◆ **WHAT YOU WILL DO**:
Identify the line that contains "Instruction: Click the" in the material. Output it and every line after it, unchanged, through the end.

BEGIN

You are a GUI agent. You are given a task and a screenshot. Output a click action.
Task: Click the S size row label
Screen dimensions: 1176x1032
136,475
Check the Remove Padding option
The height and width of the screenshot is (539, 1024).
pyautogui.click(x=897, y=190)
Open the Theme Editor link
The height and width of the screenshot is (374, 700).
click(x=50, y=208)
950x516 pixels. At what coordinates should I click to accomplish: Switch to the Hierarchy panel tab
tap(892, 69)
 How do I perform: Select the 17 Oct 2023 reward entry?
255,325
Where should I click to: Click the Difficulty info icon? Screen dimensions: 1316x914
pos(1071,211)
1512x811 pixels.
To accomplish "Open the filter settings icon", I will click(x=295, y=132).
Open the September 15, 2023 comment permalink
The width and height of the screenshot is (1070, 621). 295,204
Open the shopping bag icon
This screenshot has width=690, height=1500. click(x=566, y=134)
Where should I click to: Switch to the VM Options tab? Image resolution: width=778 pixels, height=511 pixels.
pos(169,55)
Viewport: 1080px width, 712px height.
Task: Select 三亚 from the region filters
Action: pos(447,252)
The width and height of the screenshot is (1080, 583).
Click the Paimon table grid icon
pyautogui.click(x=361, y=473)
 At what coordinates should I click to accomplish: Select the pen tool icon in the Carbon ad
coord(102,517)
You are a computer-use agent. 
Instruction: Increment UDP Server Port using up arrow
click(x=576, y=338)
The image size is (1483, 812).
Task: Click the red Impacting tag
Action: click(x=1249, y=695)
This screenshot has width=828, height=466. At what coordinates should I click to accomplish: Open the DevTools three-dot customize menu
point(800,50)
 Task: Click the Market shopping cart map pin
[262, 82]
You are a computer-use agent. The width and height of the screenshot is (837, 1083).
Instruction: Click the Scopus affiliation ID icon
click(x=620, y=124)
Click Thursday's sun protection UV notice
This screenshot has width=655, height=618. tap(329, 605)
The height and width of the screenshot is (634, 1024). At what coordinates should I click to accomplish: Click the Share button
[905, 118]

END

◆ **ANSWER SPACE**:
Instruction: Click the Scopus affiliation ID icon
click(x=620, y=124)
Click Thursday's sun protection UV notice
This screenshot has width=655, height=618. tap(329, 605)
The height and width of the screenshot is (634, 1024). At what coordinates should I click to accomplish: Click the Share button
[905, 118]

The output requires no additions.